▶ [What you will do]: Reproduce every one of the following rows verbatim, from the first to the last.

▶ [Extracted entries]:
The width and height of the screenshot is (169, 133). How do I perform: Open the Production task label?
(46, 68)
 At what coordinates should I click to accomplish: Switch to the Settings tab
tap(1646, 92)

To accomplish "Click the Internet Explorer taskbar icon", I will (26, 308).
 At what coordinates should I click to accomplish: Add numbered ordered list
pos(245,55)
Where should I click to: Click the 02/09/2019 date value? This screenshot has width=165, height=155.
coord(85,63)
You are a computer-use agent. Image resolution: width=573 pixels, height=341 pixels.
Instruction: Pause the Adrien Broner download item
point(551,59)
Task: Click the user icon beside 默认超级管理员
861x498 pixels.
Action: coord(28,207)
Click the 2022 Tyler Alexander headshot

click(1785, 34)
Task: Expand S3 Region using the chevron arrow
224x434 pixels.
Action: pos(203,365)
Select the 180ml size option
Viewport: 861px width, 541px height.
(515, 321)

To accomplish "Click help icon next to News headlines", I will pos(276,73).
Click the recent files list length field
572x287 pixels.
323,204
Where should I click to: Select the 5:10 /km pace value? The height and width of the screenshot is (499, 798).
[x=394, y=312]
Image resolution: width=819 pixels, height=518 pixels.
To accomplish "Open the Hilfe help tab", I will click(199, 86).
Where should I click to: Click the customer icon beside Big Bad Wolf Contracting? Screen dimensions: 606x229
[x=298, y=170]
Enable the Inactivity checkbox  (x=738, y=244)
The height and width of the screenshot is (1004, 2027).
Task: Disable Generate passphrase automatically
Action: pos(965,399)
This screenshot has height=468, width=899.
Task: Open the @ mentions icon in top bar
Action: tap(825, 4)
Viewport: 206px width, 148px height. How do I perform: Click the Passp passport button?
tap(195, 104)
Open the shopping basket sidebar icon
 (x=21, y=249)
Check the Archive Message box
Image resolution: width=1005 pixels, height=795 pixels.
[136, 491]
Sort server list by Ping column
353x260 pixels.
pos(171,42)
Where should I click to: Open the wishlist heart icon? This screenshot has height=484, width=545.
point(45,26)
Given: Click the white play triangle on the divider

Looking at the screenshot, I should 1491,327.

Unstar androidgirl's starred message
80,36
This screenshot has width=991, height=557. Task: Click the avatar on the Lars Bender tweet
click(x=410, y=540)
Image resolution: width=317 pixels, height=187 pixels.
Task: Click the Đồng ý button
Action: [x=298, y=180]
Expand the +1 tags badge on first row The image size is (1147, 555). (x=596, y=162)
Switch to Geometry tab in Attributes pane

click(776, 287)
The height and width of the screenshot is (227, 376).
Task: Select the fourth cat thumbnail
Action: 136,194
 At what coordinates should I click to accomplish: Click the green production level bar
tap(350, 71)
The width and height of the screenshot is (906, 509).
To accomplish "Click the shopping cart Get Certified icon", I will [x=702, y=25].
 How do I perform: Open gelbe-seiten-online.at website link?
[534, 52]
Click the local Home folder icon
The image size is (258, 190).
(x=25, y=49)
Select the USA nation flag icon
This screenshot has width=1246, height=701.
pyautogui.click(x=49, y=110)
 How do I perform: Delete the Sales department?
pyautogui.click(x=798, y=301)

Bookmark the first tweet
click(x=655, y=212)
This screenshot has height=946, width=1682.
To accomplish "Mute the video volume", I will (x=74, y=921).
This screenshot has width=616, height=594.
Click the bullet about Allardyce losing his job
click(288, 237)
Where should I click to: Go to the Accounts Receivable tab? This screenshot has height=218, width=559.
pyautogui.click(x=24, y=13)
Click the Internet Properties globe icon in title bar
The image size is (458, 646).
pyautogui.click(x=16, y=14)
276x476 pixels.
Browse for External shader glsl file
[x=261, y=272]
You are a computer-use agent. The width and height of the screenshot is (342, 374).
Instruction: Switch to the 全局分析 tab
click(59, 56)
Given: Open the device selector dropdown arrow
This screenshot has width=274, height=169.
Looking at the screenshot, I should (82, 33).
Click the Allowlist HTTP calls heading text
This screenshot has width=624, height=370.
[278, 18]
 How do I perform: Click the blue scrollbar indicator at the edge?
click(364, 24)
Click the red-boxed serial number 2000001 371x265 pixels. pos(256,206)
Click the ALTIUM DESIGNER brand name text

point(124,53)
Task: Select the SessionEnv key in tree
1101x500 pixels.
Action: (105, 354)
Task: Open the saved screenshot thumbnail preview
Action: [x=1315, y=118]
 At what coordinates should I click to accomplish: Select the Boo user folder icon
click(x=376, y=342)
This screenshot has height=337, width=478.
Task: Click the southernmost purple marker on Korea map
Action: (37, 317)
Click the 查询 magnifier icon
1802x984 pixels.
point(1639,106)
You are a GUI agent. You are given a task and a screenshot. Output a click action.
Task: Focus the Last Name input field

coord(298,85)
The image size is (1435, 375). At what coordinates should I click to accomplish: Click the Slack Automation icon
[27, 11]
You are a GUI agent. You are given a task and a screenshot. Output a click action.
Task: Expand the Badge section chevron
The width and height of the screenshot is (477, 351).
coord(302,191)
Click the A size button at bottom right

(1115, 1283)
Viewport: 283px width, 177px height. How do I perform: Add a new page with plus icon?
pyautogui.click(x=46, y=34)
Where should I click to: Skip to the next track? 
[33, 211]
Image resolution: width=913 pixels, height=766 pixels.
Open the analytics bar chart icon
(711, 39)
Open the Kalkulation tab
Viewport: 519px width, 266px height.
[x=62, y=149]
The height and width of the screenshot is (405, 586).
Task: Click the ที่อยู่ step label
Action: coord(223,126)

▶ [Response]:
The width and height of the screenshot is (169, 133). How do I perform: Open the Production task label?
(46, 68)
 At what coordinates should I click to accomplish: Switch to the Settings tab
tap(1646, 92)

To accomplish "Click the Internet Explorer taskbar icon", I will (26, 308).
 At what coordinates should I click to accomplish: Add numbered ordered list
pos(245,55)
Where should I click to: Click the 02/09/2019 date value? This screenshot has width=165, height=155.
coord(85,63)
You are a computer-use agent. Image resolution: width=573 pixels, height=341 pixels.
Instruction: Pause the Adrien Broner download item
point(551,59)
Task: Click the user icon beside 默认超级管理员
861x498 pixels.
Action: coord(28,207)
Click the 2022 Tyler Alexander headshot

click(1785, 34)
Task: Expand S3 Region using the chevron arrow
224x434 pixels.
Action: pos(203,365)
Select the 180ml size option
Viewport: 861px width, 541px height.
(515, 321)

To accomplish "Click help icon next to News headlines", I will pos(276,73).
Click the recent files list length field
572x287 pixels.
323,204
Where should I click to: Select the 5:10 /km pace value? The height and width of the screenshot is (499, 798).
[x=394, y=312]
Image resolution: width=819 pixels, height=518 pixels.
To accomplish "Open the Hilfe help tab", I will click(199, 86).
Where should I click to: Click the customer icon beside Big Bad Wolf Contracting? Screen dimensions: 606x229
[x=298, y=170]
Enable the Inactivity checkbox  (x=738, y=244)
The height and width of the screenshot is (1004, 2027).
Task: Disable Generate passphrase automatically
Action: pos(965,399)
This screenshot has height=468, width=899.
Task: Open the @ mentions icon in top bar
Action: tap(825, 4)
Viewport: 206px width, 148px height. How do I perform: Click the Passp passport button?
tap(195, 104)
Open the shopping basket sidebar icon
 (x=21, y=249)
Check the Archive Message box
Image resolution: width=1005 pixels, height=795 pixels.
[136, 491]
Sort server list by Ping column
353x260 pixels.
pos(171,42)
Where should I click to: Open the wishlist heart icon? This screenshot has height=484, width=545.
point(45,26)
Given: Click the white play triangle on the divider

Looking at the screenshot, I should 1491,327.

Unstar androidgirl's starred message
80,36
This screenshot has width=991, height=557. Task: Click the avatar on the Lars Bender tweet
click(x=410, y=540)
Image resolution: width=317 pixels, height=187 pixels.
Task: Click the Đồng ý button
Action: [x=298, y=180]
Expand the +1 tags badge on first row The image size is (1147, 555). (x=596, y=162)
Switch to Geometry tab in Attributes pane

click(776, 287)
The height and width of the screenshot is (227, 376).
Task: Select the fourth cat thumbnail
Action: 136,194
 At what coordinates should I click to accomplish: Click the green production level bar
tap(350, 71)
The width and height of the screenshot is (906, 509).
To accomplish "Click the shopping cart Get Certified icon", I will [x=702, y=25].
 How do I perform: Open gelbe-seiten-online.at website link?
[534, 52]
Click the local Home folder icon
The image size is (258, 190).
(x=25, y=49)
Select the USA nation flag icon
This screenshot has width=1246, height=701.
pyautogui.click(x=49, y=110)
 How do I perform: Delete the Sales department?
pyautogui.click(x=798, y=301)

Bookmark the first tweet
click(x=655, y=212)
This screenshot has height=946, width=1682.
To accomplish "Mute the video volume", I will (x=74, y=921).
This screenshot has width=616, height=594.
Click the bullet about Allardyce losing his job
click(288, 237)
Where should I click to: Go to the Accounts Receivable tab? This screenshot has height=218, width=559.
pyautogui.click(x=24, y=13)
Click the Internet Properties globe icon in title bar
The image size is (458, 646).
pyautogui.click(x=16, y=14)
276x476 pixels.
Browse for External shader glsl file
[x=261, y=272]
You are a computer-use agent. The width and height of the screenshot is (342, 374).
Instruction: Switch to the 全局分析 tab
click(59, 56)
Given: Open the device selector dropdown arrow
This screenshot has width=274, height=169.
Looking at the screenshot, I should (82, 33).
Click the Allowlist HTTP calls heading text
This screenshot has width=624, height=370.
[278, 18]
 How do I perform: Click the blue scrollbar indicator at the edge?
click(364, 24)
Click the red-boxed serial number 2000001 371x265 pixels. pos(256,206)
Click the ALTIUM DESIGNER brand name text

point(124,53)
Task: Select the SessionEnv key in tree
1101x500 pixels.
Action: (105, 354)
Task: Open the saved screenshot thumbnail preview
Action: [x=1315, y=118]
 At what coordinates should I click to accomplish: Select the Boo user folder icon
click(x=376, y=342)
This screenshot has height=337, width=478.
Task: Click the southernmost purple marker on Korea map
Action: (37, 317)
Click the 查询 magnifier icon
1802x984 pixels.
point(1639,106)
You are a GUI agent. You are given a task and a screenshot. Output a click action.
Task: Focus the Last Name input field

coord(298,85)
The image size is (1435, 375). At what coordinates should I click to accomplish: Click the Slack Automation icon
[27, 11]
You are a GUI agent. You are given a task and a screenshot. Output a click action.
Task: Expand the Badge section chevron
The width and height of the screenshot is (477, 351).
coord(302,191)
Click the A size button at bottom right

(1115, 1283)
Viewport: 283px width, 177px height. How do I perform: Add a new page with plus icon?
pyautogui.click(x=46, y=34)
Where should I click to: Skip to the next track? 
[33, 211]
Image resolution: width=913 pixels, height=766 pixels.
Open the analytics bar chart icon
(711, 39)
Open the Kalkulation tab
Viewport: 519px width, 266px height.
[x=62, y=149]
The height and width of the screenshot is (405, 586).
Task: Click the ที่อยู่ step label
Action: coord(223,126)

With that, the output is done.